As reported on the better site... (Score:5, Informative)
by Anonymous Coward on Wednesday June 26, @05:43PM (#3772953)
Millions of American schoolchildren --- including almost all adults who grew up in the US --- have for two generations recited a daily pledge of allegiance in schools. The Ninth Circuit Court of Appeals today ruled that pledge to be a violation of the US Constitution. Social conservatives are outraged, liberals are smirking, and many of us are just stunned.
Background on the Pledge of Allegiance
I pledge allegiance to the flag of the United States of America
And to the republic for which it stands
one nation, indivisible,
with liberty and justice for all
The Pledge of Allegiance was written by a Christian Socialist activist in 1892. Heavily promoted by the magazine The Youth's Companion, at the time one of the largest weekly magazines in the United States (it was eventually merged into the magazine American Boy, which was owned by the Atlantic Monthly), which was also involved in a movement to place American flags over every schoolhouse in the country. By 1905, a majority of the non-southern states had passed laws requiring schools to fly the flag, and it was already customary at that time to require students to recite the pledge daily. Eventually, most states passed laws requiring the daily recitation of the pledge of allegiance. (In some states, students are also required to sing the national anthem).
The wording of the pledge was codified into US law by Congress in 1942; in 1954, the wording of the pledge was changed by Congress, which added the phrase 'under God', making the line 'one nation under God, indivisible, with liberty and justice for all." This modified phrasing was adopted by schools across the country, and has remained intact to this day.
Background on the case
Michael Newdow, an atheist living in the state of California, sued the state on the ground that the California Education Code requirement that each school day begin with appropriate patriotic exercises including but not limited to the giving of the pledge of allegiance, and the school district's requirement that each elementary school class recite the pledge of allegiance daily compels his daughter to "watch and listen as her state-employed teacher in her state-run school leads her classmates in a ritual proclaiming that there is a God," and therefore constituted a state establishment of religion, prohibited by the first amendment (and, by extension through the fourteenth amendment, to states and school districts, which are sub-units of the states). His petition asked the court to order the President to modify the pledge to delete the offending section.
The decision
The 9th circuit analyzed the law establishing the pledge of allegiance using three legal tests used in establishment cases. (The Lemon test, which has mostly fallen into disfavor but has not been explicitly repudiated, requires government conduct to have a secular purpose, neither advance nor inhibit religion, and must not foster government entanglement with religion.

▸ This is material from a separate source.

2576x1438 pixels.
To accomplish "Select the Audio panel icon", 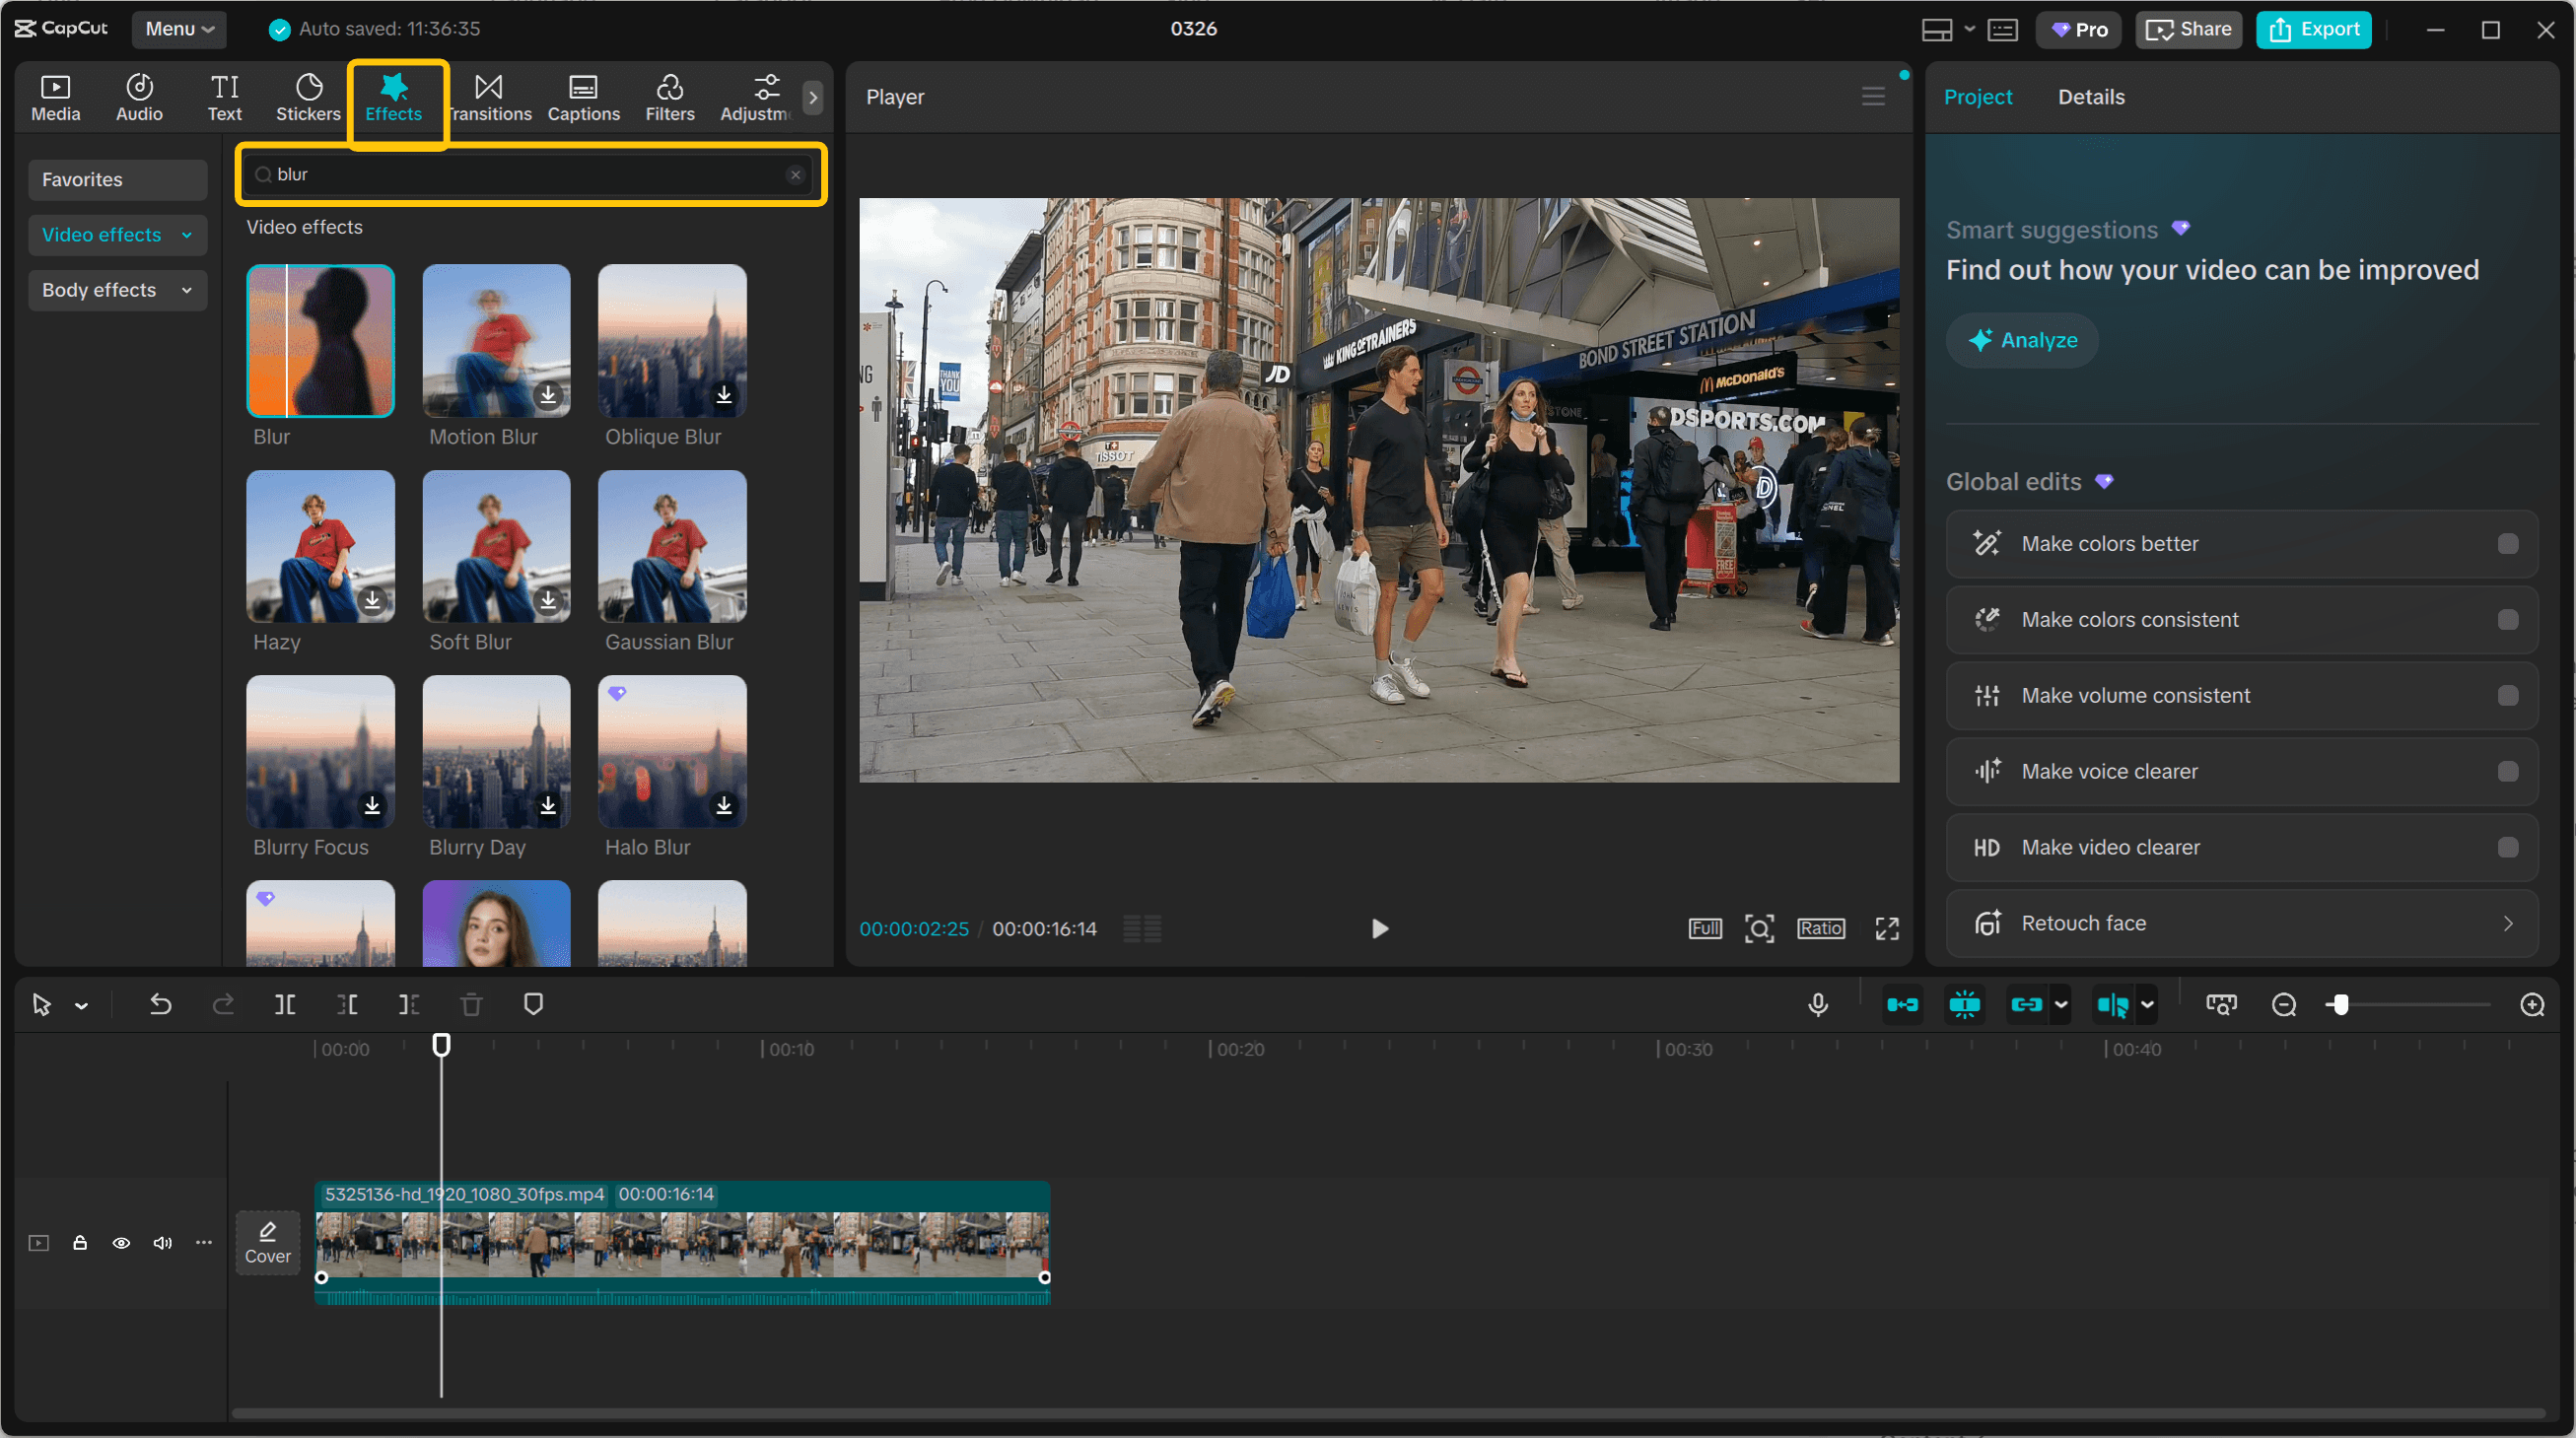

The "coercion test" requires that government conduct not coerce anyone to support or participate in religion or its exercise. The "endorsement test" requires that government not endorse a religion and "send a message to nonadherents that they are outsiders".). The court ruled that:
The inclusion of the phrase under God in the pledge is an endorsement of religious belief.

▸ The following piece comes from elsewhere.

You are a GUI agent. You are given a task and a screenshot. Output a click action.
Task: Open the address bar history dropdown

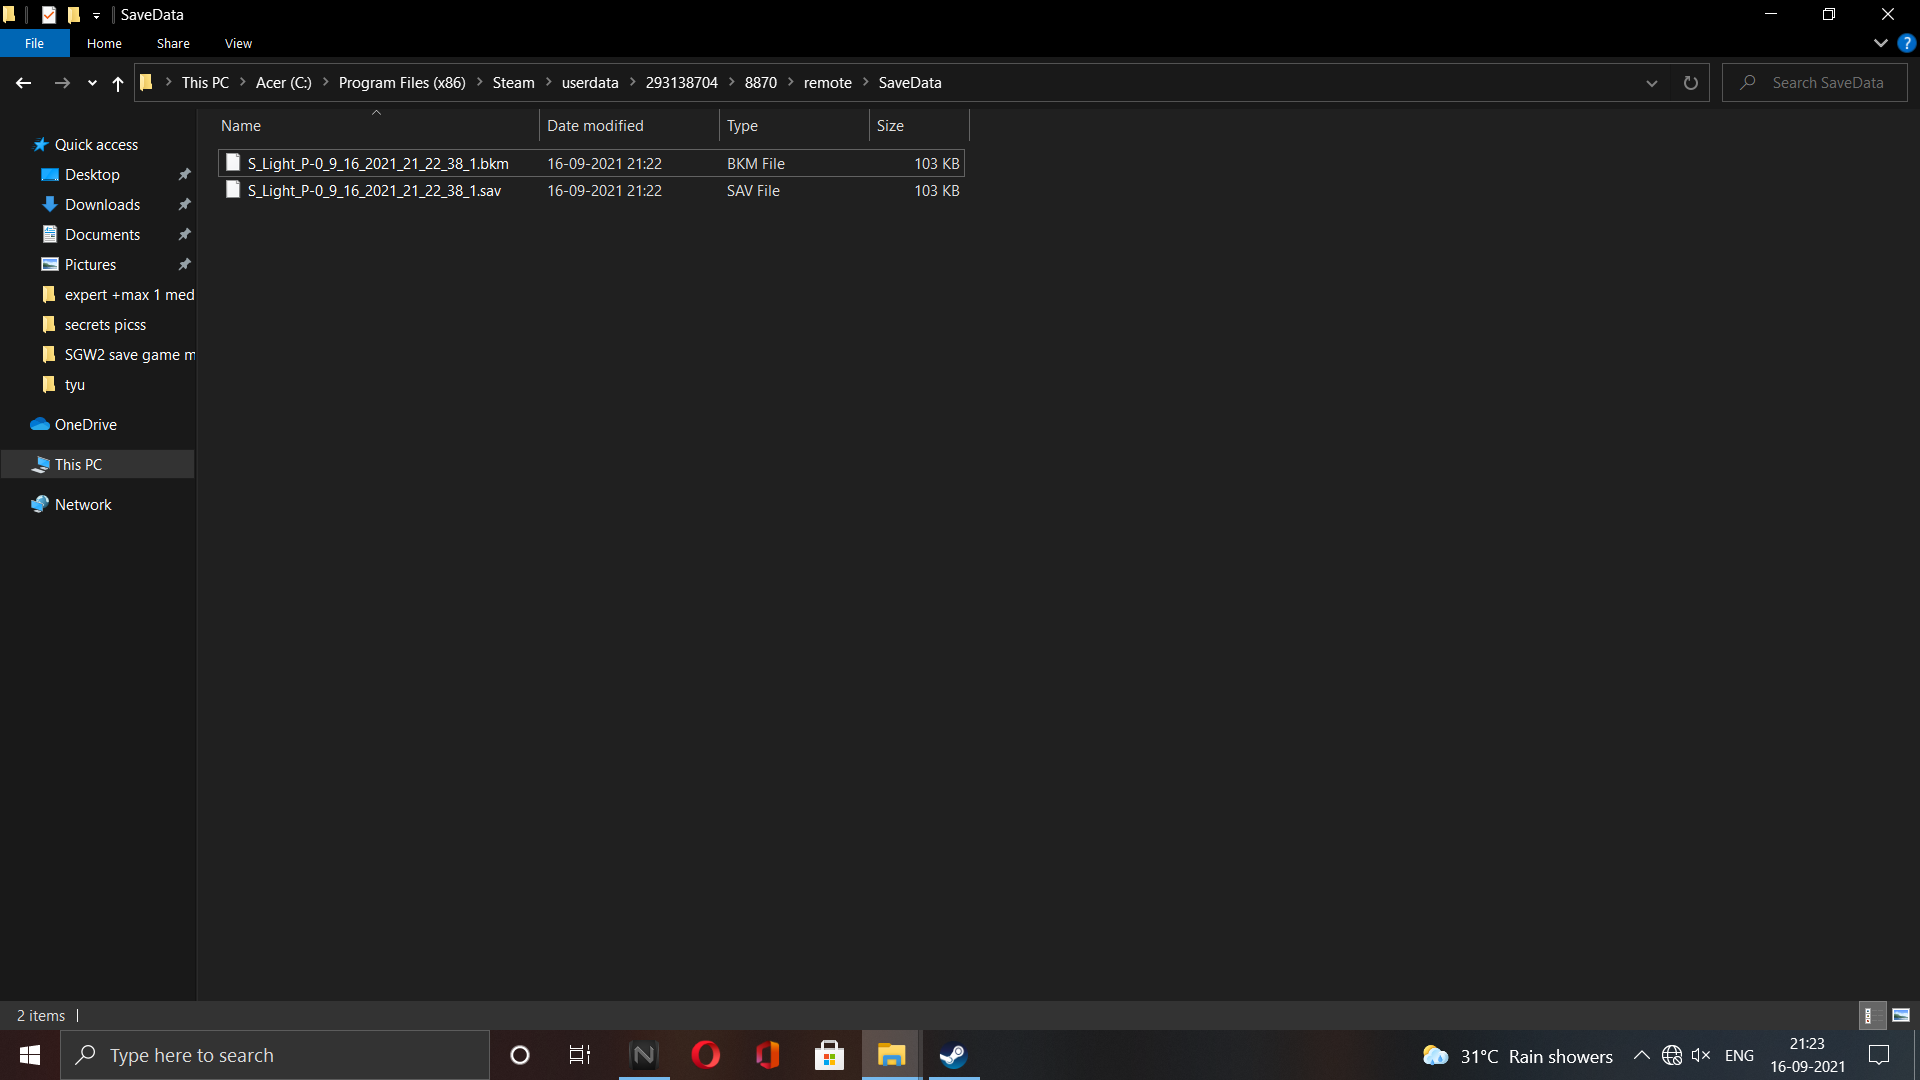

Reciting the pledge as it is currently codified is to swear allegiance to monotheism.
The pledge as currently codified fails the coercion test.

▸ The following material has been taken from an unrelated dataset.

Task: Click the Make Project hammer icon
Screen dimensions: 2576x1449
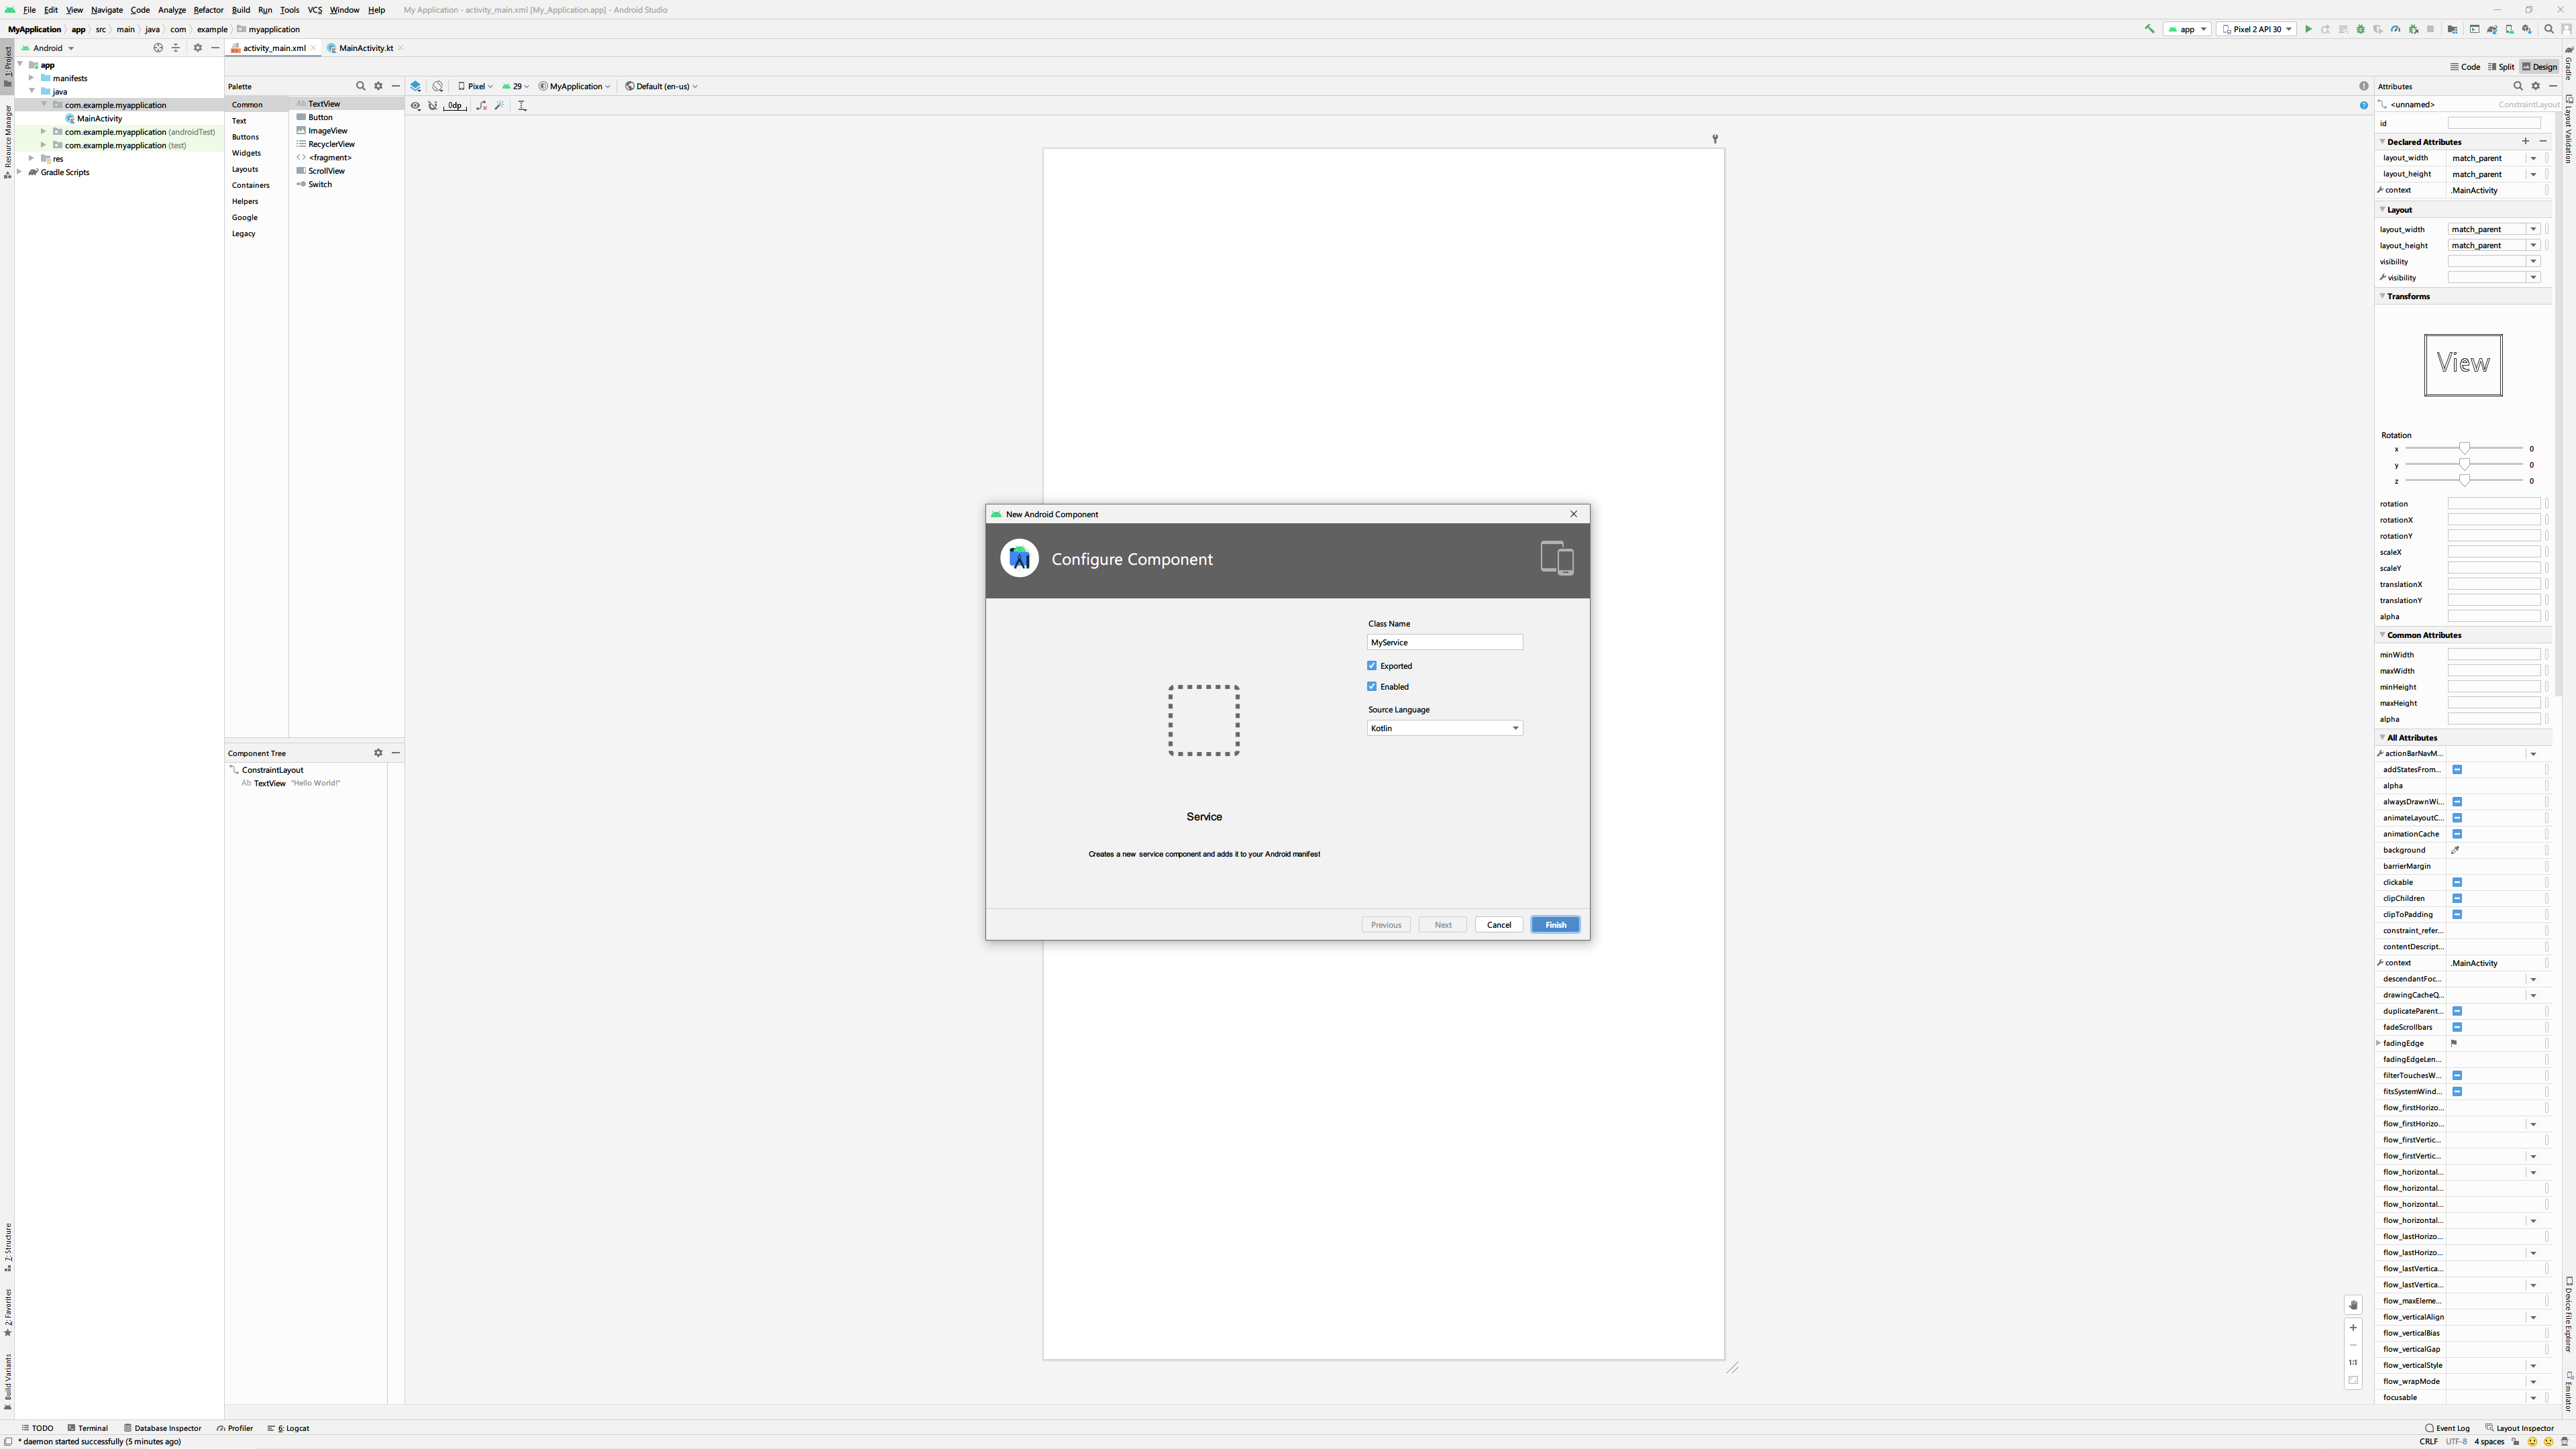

The inclusion of the phrase under God was *explicitly* done to promote a religious purpose, and therefore the pledge as currently codified fails the Lemon test.
The court concluded that the 1954 act adding "under God" to the pledge of allegiance is unconstitutional, and that the school district policy requiring daily recital is as well.
Future steps
The decision is only binding in the area covered by the Ninth Circuit Court of Appeals - California, Arizona, Nevada, Washington, Oregon, Alaska, and Hawaii - but would require school districts in that area to cease reciting of the Pledge of Allegiance. It is expected that the school district will appeal, in which case the decision will most likely be heard by the US Supreme Court sometime next year. A copy of the opinion is here [findlaw.com].